Jimmy Fitzgerald by Anonymous
Jimmy Fitzgerald and the old Lieutenant had both entered the navy in
equally humble situations, at an early age: the friends of the latter,
eventually, procured his advancement; but Fitzgerald, whose relations were
poor, never had the luck to be rated on any ship's books in a higher
station than that of an able seaman. The difference of rank had not the
effect of diminishing the respect and affection which the Lieutenant and
Fitzgerald bore towards each other: in their manhood they were upon as
familiar terms, so far as naval etiquette would permit, as when in their
boyhood they had been equals. The Lieutenant had saved his friend's life,
at the risk of his own, in the Mediterranean; and, to judge from
appearances, he was, if possible, more partial to Jimmy Fitzgerald than
the Old Irish Boy was to him. The preserver frequently is found to display
more affection towards the preserved, than the preserved either exhibits
or feels towards his preserver.
No two men could be much more unlike each other than the Lieutenant and
Jimmy Fitzgerald. The former had received a tolerable education before he
went to sea; he had taken every opportunity to improve himself while in
the service; from the period of his retiring, he had read much on general
subjects; and he was, at the time of his taking possession of his nephew's
cottage, a very well informed man. Jimmy Fitzgerald, on the contrary,
scarcely knew how to read when he left his native village; he had picked
up but a slight smattering of such knowledge as is to be obtained from
books, in his progress through life; but he possessed a finer mind and
greater powers of observation than his friend; and the Old Irish Boy was,
perhaps, superior to the better educated Lieutenant, in mental riches,
discrimination, and eloquence, when they again met, after an interval of
many years' separation, under the roof of the former. Jimmy Fitzgerald's
style rose with his subject; and he occasionally found himself at such an
elevation, that it was a mystery how he had been able to attain it. The
Lieutenant was always level in his discourse: he neither descended so low,
nor rose so high as his friend; nor did he, like Fitzgerald, ever presume
to discuss any but commonplace subjects. Jimmy occasionally indulged in
such daring flights, that he toppled down headlong from an altitude which
he was unable to support; a disgrace to which the more sober and
matter-of-fact Lieutenant never subjected himself.
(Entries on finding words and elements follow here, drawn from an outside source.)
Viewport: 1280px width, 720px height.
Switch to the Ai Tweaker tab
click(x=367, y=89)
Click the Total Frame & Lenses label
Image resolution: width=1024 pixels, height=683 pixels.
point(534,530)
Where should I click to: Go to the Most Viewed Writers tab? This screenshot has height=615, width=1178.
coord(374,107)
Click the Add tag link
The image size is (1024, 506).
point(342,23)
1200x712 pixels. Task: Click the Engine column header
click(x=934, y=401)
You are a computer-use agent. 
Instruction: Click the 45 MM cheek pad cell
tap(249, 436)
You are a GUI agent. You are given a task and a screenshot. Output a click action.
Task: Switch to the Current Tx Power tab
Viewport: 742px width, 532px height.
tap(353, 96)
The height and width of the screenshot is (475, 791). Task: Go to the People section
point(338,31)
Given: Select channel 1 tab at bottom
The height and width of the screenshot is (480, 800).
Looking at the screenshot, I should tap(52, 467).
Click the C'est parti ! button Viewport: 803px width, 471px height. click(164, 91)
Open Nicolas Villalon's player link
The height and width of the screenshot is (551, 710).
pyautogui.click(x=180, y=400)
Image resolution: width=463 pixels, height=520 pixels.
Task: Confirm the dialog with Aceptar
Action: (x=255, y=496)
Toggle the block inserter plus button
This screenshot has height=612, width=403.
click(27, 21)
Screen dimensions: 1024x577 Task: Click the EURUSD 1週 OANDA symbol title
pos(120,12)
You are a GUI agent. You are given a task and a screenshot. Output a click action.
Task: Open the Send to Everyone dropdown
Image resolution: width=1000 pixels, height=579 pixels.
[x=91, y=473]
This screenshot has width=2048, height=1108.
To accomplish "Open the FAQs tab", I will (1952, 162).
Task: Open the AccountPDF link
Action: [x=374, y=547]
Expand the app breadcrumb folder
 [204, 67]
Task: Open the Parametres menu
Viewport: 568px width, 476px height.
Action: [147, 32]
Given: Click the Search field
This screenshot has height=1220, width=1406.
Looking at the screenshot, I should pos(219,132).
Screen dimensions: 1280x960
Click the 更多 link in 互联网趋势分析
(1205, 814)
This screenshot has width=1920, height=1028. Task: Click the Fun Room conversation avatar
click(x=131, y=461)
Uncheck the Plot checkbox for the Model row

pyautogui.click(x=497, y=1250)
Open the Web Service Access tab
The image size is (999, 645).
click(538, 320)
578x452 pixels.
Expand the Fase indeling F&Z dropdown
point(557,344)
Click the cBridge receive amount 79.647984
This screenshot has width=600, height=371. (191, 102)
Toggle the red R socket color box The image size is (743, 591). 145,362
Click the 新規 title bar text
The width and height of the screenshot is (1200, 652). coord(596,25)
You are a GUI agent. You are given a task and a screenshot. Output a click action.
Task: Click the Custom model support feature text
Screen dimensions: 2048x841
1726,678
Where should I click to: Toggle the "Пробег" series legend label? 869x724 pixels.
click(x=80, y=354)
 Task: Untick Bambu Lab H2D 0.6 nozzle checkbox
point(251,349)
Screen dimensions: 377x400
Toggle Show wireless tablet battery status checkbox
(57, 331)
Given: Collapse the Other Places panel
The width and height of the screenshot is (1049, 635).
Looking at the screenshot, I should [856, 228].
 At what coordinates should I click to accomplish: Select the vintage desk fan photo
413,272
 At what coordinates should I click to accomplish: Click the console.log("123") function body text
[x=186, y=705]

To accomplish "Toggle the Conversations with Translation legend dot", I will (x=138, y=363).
The one sedulously
avoided the utterance of anything new; the other, if it had been in his
power, would rarely have said anything that was old. The Lieutenant was
circumspect, and the Old Boy ambitious: the former was stiff, constrained,
and rather stately in his language; the latter free, careless, and
Hibernically vernacular. Jimmy Fitzgerald was poor, almost dependant on
the exertions of a niece and her two sons for support, and so afflicted in
his nether extremities, that he could not move from his chair without
assistance; but he was always merry, and rarely complained. The Lieutenant
possessed a competency, he enjoyed a most robust state of health, his
legs, and the arm which the enemies of his country had left him, were
still in full vigour; but he frequently repined at his poverty, occasional
slight attacks of head-ache, and at being compelled to do the work of two
hands with one.
Notwithstanding the difference in their temperaments, the two friends had
rarely disagreed; and Orestes and Pylades, or Damon and Pythias, could not
have exhibited more affection towards each other, after a long separation,
than Jimmy Fitzgerald and the Lieutenant did, when the latter entered the
Old Irish Boy's cabin. My relation had, to use his own expression, been
roaming about, here and there and everywhere, for a number of years; and
so little positive inclination did he feel for passing the remainder of
his life in one place, that he would, probably, have declined his nephew's
well-meant offer, had not Jimmy Fitzgerald's cabin been within ten
minutes' walk of the cottage, and the sea been visible from two of its
four front windows. The village was principally occupied by fishermen; but
there were two or three respectable families resident in the
neighbourhood: to these the old Lieutenant had letters of introduction; so
that he felt satisfied, on entering upon his tolerably neat, but humble
abode, that he should not be at a loss for society, even if it were
possible for him ever to grow tired of that of his friend Fitzgerald.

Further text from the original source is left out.